Posted on 04-02-2017 15:00 | By old trucker

Simple Simon putting his nose in where it is not wanted,you have just had a FAT payrise, so you pay for it, There are plenty of empty shops and spaces downtown that would suit, To Captain Sensible, it is probably already signed off, (maybe) by outgoing whats his name,(Crosby) and to answer By iknow, Nelson built one and the Locals said they did not want one, then got it,its a WHITE ELEPHANT,there is probably not a lot to see probably junk from the past,Immm wonder who owns the building its stored in, (could someone find out,as we could all go there and have a look,im sure it would not be exciting,anyway AGREE with all above,Sunlive is No1 for News,Thankyou, 10-4 out.

Big Deal

Posted on 04-02-2017 14:31 | By CC8

All the "Big Talk" by all the "BIG NOTERS" won't make a museum work. We had a museum, but the bureaucrats couldn't run it they declared it to be a white Elephant and put all the toys in the closet, so they could forget about it for a while. IT IS A WASTE OF MONEY AND RESCOURCES. Tourists don't come to Tauranga for museums and art galleries.What happened to the things Bob Owens ( previous mayor) gave to the Historic Village? The Taioma ... declared dead and dangerous so scupperd at sea!! The Ford Model A 4 door sedan? Last time it was seen the school at the village was using it, and it was getting tatty and not running well...but then again how many people know how to drive one properly? Is it gone completely or rusting away in somebody's carport?


Posted on 04-02-2017 14:30 | By roseh

Simon don't you think the rates are bad enough,with out another burden being added to them.But then on your income you wouldn't notice the extra.Try owning a house and making ends meet on a single super.Don't need a Museum.Unless of course you are going to finance the on going costs?

The 'Paul Adams' Museum?

Posted on 04-02-2017 13:08 | By Mackka

Paul Adams already owns 'half' of Tauranga - what is to stop Mr Adams sponsoring a museum for the people of Tauranga, who have treated him so well. We might even then consent to it being called the "Paul Adams' museum. That is something for you to consider Mr Adams! A legacy!

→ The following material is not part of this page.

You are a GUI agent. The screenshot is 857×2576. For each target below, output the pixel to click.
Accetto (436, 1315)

Posted on 04-02-2017 12:55 | By rastus

Many would have seen the news item that many of the UKs museums are suffering continual reductions in visitor numbers - it is possible that this is due to wide study availability of ancient artifacts on the web. The most important thing for Tauranga residents to be aware of is that this being election year, the present Government will be hell bent on buying (some may say bribing) a museum commitment to bolster its chances later in the year - Our Mayor is right on the button - its not just a matter of the initial cost but the ongoing cost of operation. The Mayor rightly so, is concerned that this cost will become a fait accompli' cost to the ratepayers - So please think again and don't get carried away with Bridge's political rhetoric.

Here a question

Posted on 04-02-2017 12:41 | By astex

Simon, you keep mentioning all the other places that have a museum but ....... can you name one place where their museum has not become an ongoing drain on the ratepayers?

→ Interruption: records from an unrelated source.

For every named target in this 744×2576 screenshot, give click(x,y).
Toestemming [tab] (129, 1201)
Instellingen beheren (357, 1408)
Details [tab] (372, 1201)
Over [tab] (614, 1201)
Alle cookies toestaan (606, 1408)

Posted on 04-02-2017 12:40 | By PaulM

I do not see that the Ratepayers/Taxpayers, of which I am one, should put any money into this White Elephant - most Museums are like our current Art Gallery a blight on Ratepayers.The only visitors are busloads of school children which make up the numbers.The cost of running it and its large staff will fall back on the Ratepayer in the end. If local Iwi and their supporters want a Museum let them pay for it.


Posted on 04-02-2017 12:14 | By Captain Sensible

Simon could be an exhibit in this museum in a display as to how democracy and common sense have been taken away from rate/tax payers and an elite few now decide for us. The rate payers do not want a museum as we are taxed to death in this country. No. No. No.